▶ Required action:
Would you give the entries below again, precisely as they are written?

Pixel coordinate grounding data:
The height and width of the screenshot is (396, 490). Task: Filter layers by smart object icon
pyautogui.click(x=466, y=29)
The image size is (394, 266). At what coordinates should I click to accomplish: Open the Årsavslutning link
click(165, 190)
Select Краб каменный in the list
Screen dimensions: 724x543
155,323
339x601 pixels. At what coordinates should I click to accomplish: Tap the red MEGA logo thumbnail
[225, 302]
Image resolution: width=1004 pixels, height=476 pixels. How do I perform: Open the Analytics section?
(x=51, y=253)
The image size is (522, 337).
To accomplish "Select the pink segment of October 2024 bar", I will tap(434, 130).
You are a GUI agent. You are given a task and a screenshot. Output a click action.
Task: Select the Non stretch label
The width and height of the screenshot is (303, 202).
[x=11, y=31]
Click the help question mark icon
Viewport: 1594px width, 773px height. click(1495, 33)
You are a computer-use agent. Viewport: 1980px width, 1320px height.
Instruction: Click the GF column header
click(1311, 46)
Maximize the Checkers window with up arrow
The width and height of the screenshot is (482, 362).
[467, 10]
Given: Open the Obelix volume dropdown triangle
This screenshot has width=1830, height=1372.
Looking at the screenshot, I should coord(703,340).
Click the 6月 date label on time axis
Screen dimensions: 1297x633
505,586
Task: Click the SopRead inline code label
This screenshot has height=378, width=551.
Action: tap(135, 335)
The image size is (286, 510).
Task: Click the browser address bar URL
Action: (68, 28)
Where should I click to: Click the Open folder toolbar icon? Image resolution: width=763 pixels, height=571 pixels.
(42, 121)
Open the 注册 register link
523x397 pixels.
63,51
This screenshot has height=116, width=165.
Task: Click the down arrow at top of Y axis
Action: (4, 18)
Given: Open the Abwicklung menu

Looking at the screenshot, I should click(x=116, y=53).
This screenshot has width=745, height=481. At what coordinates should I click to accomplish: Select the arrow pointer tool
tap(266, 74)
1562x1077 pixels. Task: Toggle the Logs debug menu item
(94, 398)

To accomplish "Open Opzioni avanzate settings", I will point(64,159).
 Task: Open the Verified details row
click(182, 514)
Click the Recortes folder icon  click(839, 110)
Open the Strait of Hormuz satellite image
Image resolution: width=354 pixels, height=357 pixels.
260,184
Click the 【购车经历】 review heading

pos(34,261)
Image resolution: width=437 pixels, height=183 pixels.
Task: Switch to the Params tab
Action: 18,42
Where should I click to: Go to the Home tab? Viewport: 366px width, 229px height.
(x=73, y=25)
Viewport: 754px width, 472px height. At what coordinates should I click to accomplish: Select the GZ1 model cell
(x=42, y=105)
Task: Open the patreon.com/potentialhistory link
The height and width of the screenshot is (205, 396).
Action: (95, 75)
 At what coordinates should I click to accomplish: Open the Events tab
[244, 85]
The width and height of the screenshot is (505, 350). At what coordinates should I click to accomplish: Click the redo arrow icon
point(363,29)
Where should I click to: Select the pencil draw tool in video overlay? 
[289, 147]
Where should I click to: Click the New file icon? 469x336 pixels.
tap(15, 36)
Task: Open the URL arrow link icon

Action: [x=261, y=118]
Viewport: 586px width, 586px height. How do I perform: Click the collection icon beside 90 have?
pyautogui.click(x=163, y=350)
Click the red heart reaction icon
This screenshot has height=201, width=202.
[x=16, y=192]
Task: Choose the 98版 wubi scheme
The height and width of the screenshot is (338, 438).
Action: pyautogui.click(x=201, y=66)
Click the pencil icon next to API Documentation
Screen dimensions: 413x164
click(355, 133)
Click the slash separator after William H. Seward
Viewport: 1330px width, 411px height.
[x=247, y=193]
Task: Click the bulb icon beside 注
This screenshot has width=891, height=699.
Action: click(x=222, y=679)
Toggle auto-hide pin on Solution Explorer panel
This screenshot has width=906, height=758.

▶ Reply to the task:
The height and width of the screenshot is (396, 490). Task: Filter layers by smart object icon
pyautogui.click(x=466, y=29)
The image size is (394, 266). At what coordinates should I click to accomplish: Open the Årsavslutning link
click(165, 190)
Select Краб каменный in the list
Screen dimensions: 724x543
155,323
339x601 pixels. At what coordinates should I click to accomplish: Tap the red MEGA logo thumbnail
[225, 302]
Image resolution: width=1004 pixels, height=476 pixels. How do I perform: Open the Analytics section?
(x=51, y=253)
The image size is (522, 337).
To accomplish "Select the pink segment of October 2024 bar", I will tap(434, 130).
You are a GUI agent. You are given a task and a screenshot. Output a click action.
Task: Select the Non stretch label
The width and height of the screenshot is (303, 202).
[x=11, y=31]
Click the help question mark icon
Viewport: 1594px width, 773px height. click(1495, 33)
You are a computer-use agent. Viewport: 1980px width, 1320px height.
Instruction: Click the GF column header
click(1311, 46)
Maximize the Checkers window with up arrow
The width and height of the screenshot is (482, 362).
[467, 10]
Given: Open the Obelix volume dropdown triangle
This screenshot has width=1830, height=1372.
Looking at the screenshot, I should coord(703,340).
Click the 6月 date label on time axis
Screen dimensions: 1297x633
505,586
Task: Click the SopRead inline code label
This screenshot has height=378, width=551.
Action: tap(135, 335)
The image size is (286, 510).
Task: Click the browser address bar URL
Action: (68, 28)
Where should I click to: Click the Open folder toolbar icon? Image resolution: width=763 pixels, height=571 pixels.
(42, 121)
Open the 注册 register link
523x397 pixels.
63,51
This screenshot has height=116, width=165.
Task: Click the down arrow at top of Y axis
Action: (4, 18)
Given: Open the Abwicklung menu

Looking at the screenshot, I should click(x=116, y=53).
This screenshot has width=745, height=481. At what coordinates should I click to accomplish: Select the arrow pointer tool
tap(266, 74)
1562x1077 pixels. Task: Toggle the Logs debug menu item
(94, 398)

To accomplish "Open Opzioni avanzate settings", I will point(64,159).
 Task: Open the Verified details row
click(182, 514)
Click the Recortes folder icon  click(839, 110)
Open the Strait of Hormuz satellite image
Image resolution: width=354 pixels, height=357 pixels.
260,184
Click the 【购车经历】 review heading

pos(34,261)
Image resolution: width=437 pixels, height=183 pixels.
Task: Switch to the Params tab
Action: 18,42
Where should I click to: Go to the Home tab? Viewport: 366px width, 229px height.
(x=73, y=25)
Viewport: 754px width, 472px height. At what coordinates should I click to accomplish: Select the GZ1 model cell
(x=42, y=105)
Task: Open the patreon.com/potentialhistory link
The height and width of the screenshot is (205, 396).
Action: (95, 75)
 At what coordinates should I click to accomplish: Open the Events tab
[244, 85]
The width and height of the screenshot is (505, 350). At what coordinates should I click to accomplish: Click the redo arrow icon
point(363,29)
Where should I click to: Select the pencil draw tool in video overlay? 
[289, 147]
Where should I click to: Click the New file icon? 469x336 pixels.
tap(15, 36)
Task: Open the URL arrow link icon

Action: [x=261, y=118]
Viewport: 586px width, 586px height. How do I perform: Click the collection icon beside 90 have?
pyautogui.click(x=163, y=350)
Click the red heart reaction icon
This screenshot has height=201, width=202.
[x=16, y=192]
Task: Choose the 98版 wubi scheme
The height and width of the screenshot is (338, 438).
Action: pyautogui.click(x=201, y=66)
Click the pencil icon next to API Documentation
Screen dimensions: 413x164
click(355, 133)
Click the slash separator after William H. Seward
Viewport: 1330px width, 411px height.
[x=247, y=193]
Task: Click the bulb icon beside 注
This screenshot has width=891, height=699.
Action: click(x=222, y=679)
Toggle auto-hide pin on Solution Explorer panel
This screenshot has width=906, height=758.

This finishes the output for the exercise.